Well, a lesson I have learned from Wastelands is to definitely take into account what the players are saying. Talk to them outside the story and get their take on it. If they’re devoted fans of the setting you have created, this can become, like I have said many times, fertile ground for new Rps. If it has gotten stale and people haven’t posted in a while, see what they think should happen. It should be taken with a slight grain of salt, especially if the player is suggesting god-moding.

Which is another important topic I think we should cover right now. God-moding is a term used to describe a character that is unbelievably powerful, can do anything and has no faults. A gamemaster CAN use this to an extent though, if they are controlling one or two characters to steer the plot, provided they don’t overtake it. In Wastelands, this takes the appearance of some major characters in the setting. They have their stories (some of which are becoming novels) and for a time, they intersect with the RP that is going on. In one or two cases, the individuals who I use for steering the plot are also used to deal with the unruly players or god-moders. (It helps that the characters I use to deal with god-moders in the setting ARE for all intents and purposes actual deities). But, like I just said, a gamemaster who uses them needs to use them carefully.

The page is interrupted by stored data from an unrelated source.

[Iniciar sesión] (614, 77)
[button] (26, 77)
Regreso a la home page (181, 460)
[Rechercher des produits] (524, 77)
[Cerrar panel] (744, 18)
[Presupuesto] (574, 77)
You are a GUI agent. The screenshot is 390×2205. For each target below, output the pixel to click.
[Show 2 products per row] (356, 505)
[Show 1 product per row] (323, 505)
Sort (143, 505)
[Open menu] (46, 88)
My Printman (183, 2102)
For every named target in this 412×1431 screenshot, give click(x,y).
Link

Which brings me back to the original point. If a gamemaster carefully applies this, they can generate interest. Maybe one of these important characters in setting needs these peoples help for some reason or another? Maybe the players can investigate this character. If they are so powerful, then it’s logical to assume they could be a powerful ally, or deadly threat. Just remember that the RP is NOT about that character and you getting to play around like a god with them! Like any ‘meal’ this character is just a side to the main course of the player’s adventure.

Another way you can keep interest in your RP is by doing what I talked about last time too. Getting new blood involved. They can get involved and interested in a world others may have forgotten about. This can ultimately help bring it back.

Sometimes though, just a little nudge is all people need to get back into it. By this, you can try sending personal messages to the players to see how many are interested in it still and out of those who will continue. This is especially helpful with players who are sporadic in their postings, but it should be taken with a grain of salt. Something like this CAN (though I have never had this problem, I am sure it can be seen like this) be seen as a little pushy.

In all, the best thing to keep an RP going and the interest in it strong is to take a page from Sun-Tzu’s The Art of War. Keep the troops moving and morale high. They will be eager to fight and that momentum can help push them on towards victory. In the world of Forum RPGs, this can be interpreted as keeping the players motivated and intrigued in the gamemaster’s setting. Keeping the post count up and regular to keep it from getting stale and slow, and push through to the conclusion of the story, in which another can begin.